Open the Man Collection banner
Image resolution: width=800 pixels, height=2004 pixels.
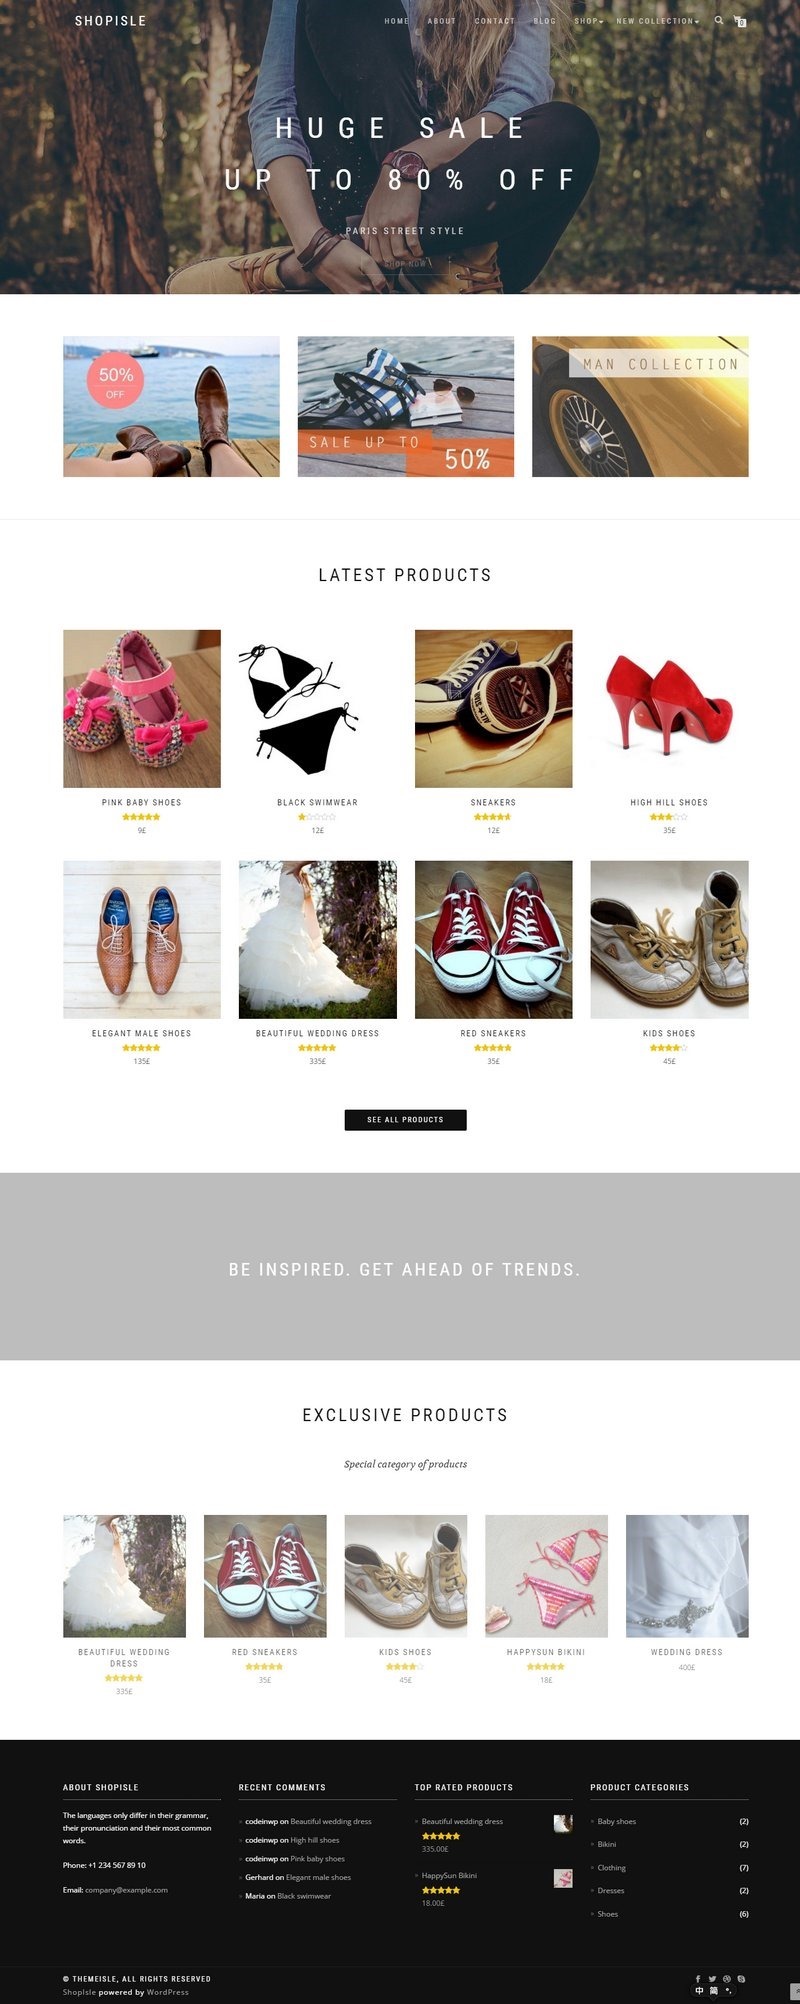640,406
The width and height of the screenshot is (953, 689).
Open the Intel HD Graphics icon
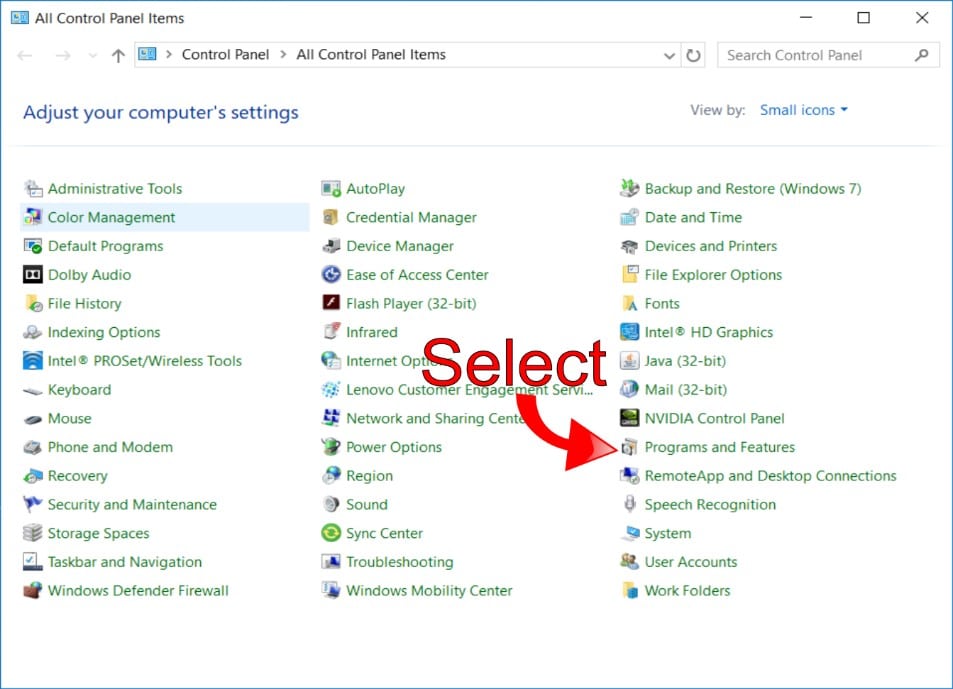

========

#### [Problem statement]
Pictures aside, reproduce the listing above exactly.

#### [Completed exercise]
Open the Man Collection banner
Image resolution: width=800 pixels, height=2004 pixels.
640,406
The width and height of the screenshot is (953, 689).
Open the Intel HD Graphics icon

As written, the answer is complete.